Directive: Rewrite the lines from the one containing "Task: Switch to the Europa tab" through the one containing "pos(500,42)", substituting "URL bar" for "address bar" and leaving everything else unchanged. Return only those lines.

Word and item position data:

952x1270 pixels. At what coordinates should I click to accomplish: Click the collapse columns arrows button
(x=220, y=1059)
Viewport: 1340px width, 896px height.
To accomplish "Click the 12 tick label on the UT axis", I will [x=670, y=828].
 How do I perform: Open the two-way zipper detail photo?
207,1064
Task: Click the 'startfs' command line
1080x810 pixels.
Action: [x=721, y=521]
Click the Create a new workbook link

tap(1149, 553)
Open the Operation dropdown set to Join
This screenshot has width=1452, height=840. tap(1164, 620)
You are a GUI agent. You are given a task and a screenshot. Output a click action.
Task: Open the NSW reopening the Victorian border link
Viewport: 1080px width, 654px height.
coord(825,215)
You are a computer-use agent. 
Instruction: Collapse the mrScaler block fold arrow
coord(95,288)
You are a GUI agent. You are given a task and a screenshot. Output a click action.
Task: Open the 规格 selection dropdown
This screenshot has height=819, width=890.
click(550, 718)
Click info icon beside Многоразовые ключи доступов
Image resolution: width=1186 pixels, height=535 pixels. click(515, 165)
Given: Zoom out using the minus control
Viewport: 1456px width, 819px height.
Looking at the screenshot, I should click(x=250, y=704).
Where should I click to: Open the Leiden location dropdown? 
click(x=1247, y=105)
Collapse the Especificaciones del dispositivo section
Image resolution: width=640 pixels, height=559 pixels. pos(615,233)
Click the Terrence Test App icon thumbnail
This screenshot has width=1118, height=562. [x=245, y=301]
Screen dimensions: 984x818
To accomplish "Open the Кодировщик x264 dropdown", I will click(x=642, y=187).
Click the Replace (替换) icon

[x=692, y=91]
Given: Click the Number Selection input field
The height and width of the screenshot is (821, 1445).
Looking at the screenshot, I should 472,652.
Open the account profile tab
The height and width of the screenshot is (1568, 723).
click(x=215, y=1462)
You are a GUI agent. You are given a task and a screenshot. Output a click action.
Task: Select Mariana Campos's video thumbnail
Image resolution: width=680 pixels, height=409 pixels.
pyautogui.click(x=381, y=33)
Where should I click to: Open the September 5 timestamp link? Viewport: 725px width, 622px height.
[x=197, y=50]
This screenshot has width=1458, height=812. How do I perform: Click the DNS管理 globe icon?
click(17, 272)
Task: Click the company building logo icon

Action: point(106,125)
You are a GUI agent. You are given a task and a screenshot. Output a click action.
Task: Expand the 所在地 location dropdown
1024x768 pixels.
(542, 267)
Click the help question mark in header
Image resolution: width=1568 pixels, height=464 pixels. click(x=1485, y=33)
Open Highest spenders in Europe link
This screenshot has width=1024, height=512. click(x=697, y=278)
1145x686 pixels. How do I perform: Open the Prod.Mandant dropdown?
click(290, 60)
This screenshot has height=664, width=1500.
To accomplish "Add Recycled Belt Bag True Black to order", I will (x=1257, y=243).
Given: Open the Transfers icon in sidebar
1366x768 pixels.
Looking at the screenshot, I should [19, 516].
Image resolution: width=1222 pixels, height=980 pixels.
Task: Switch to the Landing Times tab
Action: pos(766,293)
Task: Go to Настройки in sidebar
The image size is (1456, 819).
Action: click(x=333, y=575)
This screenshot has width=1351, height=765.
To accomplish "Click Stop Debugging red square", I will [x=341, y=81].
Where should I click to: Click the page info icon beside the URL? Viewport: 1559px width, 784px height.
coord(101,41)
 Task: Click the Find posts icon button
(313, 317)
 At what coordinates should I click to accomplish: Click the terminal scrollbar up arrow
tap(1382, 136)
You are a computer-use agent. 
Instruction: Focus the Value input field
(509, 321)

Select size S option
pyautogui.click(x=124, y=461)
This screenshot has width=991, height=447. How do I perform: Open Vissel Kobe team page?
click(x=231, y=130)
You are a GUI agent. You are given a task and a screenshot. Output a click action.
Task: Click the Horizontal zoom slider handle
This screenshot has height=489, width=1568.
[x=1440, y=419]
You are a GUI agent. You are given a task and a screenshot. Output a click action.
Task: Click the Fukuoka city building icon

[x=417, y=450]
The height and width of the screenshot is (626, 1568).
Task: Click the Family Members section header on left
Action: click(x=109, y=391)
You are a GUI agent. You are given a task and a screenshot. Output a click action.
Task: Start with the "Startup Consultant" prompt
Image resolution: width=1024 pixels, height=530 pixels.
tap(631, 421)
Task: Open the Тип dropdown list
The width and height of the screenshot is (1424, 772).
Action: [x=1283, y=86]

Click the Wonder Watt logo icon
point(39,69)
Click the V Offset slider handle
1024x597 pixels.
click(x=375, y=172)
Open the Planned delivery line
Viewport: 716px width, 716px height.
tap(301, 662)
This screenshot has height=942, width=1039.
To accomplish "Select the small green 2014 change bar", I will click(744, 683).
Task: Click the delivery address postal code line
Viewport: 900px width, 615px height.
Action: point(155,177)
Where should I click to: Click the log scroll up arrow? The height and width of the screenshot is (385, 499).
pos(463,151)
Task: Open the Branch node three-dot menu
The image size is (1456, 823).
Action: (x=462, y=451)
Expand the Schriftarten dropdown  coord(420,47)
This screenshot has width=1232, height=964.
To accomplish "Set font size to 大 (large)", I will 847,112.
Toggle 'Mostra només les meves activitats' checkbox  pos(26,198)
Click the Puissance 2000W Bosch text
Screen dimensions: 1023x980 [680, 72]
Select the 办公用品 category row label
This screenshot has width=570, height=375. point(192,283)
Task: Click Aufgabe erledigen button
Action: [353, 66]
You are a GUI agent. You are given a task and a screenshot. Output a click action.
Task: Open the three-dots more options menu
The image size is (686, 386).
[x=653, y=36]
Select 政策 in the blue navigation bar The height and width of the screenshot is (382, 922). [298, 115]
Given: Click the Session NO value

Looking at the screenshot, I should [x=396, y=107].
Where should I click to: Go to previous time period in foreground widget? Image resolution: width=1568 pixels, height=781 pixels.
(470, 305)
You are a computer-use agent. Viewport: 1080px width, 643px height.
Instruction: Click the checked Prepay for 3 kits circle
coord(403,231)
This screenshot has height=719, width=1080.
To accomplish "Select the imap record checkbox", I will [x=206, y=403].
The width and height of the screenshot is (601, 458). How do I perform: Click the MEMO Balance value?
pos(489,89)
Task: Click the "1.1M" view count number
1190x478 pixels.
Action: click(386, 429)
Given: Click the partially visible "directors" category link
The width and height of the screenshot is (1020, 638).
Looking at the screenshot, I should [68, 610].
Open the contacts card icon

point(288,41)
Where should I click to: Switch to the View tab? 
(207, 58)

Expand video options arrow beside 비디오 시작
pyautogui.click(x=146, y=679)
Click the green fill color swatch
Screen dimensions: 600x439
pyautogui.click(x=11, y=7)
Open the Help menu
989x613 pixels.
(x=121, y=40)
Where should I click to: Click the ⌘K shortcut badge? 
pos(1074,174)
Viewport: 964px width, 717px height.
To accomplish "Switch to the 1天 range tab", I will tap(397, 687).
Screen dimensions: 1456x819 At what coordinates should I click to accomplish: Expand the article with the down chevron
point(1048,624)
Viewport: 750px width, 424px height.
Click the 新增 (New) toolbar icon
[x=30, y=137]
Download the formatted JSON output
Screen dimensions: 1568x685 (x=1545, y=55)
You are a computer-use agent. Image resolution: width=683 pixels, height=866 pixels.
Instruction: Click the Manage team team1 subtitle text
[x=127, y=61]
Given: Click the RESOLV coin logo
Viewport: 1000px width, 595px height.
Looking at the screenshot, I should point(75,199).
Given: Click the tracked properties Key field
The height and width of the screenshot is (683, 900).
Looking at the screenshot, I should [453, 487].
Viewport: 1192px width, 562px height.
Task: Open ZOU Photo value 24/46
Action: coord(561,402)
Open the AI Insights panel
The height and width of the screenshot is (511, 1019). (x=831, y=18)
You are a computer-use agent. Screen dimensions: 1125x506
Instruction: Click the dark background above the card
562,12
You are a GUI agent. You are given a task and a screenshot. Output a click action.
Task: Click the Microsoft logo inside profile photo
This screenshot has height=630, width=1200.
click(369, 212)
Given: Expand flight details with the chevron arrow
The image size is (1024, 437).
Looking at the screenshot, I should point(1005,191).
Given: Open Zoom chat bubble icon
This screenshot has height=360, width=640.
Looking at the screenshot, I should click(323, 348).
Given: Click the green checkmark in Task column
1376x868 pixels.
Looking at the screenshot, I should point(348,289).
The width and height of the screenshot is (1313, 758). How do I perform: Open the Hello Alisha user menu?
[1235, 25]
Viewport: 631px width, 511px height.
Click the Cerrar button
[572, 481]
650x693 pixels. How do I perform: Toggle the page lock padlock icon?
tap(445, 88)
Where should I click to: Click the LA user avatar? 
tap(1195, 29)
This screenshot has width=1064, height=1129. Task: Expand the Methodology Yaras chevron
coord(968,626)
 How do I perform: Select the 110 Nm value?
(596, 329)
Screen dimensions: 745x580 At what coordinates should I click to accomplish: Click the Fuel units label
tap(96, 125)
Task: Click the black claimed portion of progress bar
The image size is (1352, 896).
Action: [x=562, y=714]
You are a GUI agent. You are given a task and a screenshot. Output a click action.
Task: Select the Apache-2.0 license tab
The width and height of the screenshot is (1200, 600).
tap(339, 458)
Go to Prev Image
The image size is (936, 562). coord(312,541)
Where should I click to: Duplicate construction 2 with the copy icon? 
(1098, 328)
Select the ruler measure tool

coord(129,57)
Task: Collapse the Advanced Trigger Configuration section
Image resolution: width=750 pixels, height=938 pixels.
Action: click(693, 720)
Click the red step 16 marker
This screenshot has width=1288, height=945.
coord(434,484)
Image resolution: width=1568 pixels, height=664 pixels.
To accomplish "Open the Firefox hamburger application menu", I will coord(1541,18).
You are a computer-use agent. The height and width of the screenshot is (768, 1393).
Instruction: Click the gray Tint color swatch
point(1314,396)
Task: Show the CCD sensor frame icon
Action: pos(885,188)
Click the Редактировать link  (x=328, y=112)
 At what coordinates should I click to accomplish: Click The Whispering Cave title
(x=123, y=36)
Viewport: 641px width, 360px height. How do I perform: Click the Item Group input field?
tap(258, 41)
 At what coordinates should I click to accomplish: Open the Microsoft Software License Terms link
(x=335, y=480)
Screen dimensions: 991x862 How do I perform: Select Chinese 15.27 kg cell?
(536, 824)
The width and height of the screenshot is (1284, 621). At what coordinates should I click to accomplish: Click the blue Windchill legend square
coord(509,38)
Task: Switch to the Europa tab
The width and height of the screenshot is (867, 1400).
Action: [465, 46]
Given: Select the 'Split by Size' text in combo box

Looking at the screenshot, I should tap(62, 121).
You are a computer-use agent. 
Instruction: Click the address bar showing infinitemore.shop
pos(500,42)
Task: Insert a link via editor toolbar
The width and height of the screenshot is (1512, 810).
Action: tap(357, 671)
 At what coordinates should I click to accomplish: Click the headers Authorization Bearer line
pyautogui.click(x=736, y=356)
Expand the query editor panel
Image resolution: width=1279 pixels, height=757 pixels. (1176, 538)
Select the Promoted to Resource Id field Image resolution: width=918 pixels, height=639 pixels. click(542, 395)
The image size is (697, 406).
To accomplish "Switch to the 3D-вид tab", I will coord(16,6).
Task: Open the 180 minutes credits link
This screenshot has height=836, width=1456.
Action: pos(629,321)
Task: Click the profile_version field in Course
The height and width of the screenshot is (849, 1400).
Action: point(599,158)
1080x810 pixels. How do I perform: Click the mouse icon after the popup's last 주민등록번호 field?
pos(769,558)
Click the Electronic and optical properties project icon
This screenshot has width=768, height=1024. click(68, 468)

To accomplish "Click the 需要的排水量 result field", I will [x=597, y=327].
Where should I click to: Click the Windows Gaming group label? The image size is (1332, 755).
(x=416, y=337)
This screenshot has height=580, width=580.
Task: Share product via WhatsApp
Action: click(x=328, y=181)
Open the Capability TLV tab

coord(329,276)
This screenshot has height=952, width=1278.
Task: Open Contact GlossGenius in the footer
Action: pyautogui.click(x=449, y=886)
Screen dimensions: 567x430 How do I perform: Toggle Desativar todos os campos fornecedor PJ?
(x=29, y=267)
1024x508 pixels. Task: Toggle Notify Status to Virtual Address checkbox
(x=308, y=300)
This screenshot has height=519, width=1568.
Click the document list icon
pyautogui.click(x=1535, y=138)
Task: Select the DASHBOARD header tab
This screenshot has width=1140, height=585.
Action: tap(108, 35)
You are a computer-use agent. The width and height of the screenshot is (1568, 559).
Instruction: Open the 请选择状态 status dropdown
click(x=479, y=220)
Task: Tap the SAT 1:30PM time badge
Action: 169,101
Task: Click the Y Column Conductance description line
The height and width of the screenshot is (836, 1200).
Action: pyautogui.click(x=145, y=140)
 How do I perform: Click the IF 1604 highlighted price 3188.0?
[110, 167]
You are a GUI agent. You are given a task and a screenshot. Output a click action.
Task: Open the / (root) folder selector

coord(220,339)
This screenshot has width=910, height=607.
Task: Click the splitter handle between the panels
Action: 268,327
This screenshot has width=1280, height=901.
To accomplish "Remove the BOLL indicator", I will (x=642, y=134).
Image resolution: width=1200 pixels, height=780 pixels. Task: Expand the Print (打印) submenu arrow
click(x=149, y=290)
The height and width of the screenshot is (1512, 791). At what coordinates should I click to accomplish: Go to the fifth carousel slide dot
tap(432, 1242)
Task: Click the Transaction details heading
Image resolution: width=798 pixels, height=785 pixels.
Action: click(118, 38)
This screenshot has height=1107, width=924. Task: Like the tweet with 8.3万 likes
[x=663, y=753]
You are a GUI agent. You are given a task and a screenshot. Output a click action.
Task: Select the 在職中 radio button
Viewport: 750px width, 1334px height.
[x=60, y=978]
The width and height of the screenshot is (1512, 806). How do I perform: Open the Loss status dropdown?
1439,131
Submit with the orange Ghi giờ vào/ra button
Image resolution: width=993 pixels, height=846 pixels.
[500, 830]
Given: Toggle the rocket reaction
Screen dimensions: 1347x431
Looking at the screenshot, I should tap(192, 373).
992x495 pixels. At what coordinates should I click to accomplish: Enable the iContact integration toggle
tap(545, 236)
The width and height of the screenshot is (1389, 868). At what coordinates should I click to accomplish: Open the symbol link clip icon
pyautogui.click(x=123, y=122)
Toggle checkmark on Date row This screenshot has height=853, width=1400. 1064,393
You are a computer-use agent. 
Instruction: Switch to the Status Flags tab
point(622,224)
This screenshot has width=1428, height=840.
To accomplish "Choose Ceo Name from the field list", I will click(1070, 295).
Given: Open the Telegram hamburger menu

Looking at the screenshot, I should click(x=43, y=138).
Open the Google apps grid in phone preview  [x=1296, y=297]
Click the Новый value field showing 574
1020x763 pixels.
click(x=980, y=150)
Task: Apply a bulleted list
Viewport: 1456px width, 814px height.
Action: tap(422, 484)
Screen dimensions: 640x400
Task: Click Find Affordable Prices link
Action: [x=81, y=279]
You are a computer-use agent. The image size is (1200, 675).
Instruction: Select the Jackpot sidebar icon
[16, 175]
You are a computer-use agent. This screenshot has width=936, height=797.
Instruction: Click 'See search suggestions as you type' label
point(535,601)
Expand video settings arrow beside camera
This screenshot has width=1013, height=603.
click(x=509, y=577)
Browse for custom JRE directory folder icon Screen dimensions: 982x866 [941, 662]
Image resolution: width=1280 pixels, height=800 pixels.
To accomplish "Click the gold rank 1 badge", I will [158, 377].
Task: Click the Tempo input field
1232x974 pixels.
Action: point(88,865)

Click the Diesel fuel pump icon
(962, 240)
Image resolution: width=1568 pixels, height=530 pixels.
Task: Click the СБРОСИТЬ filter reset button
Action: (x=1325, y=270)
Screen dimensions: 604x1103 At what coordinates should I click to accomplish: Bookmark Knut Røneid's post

Exercise solution:
Task: Switch to the Europa tab
The width and height of the screenshot is (867, 1400).
Action: [465, 46]
Given: Select the 'Split by Size' text in combo box

Looking at the screenshot, I should tap(62, 121).
You are a computer-use agent. 
Instruction: Click the URL bar showing infinitemore.shop
pos(500,42)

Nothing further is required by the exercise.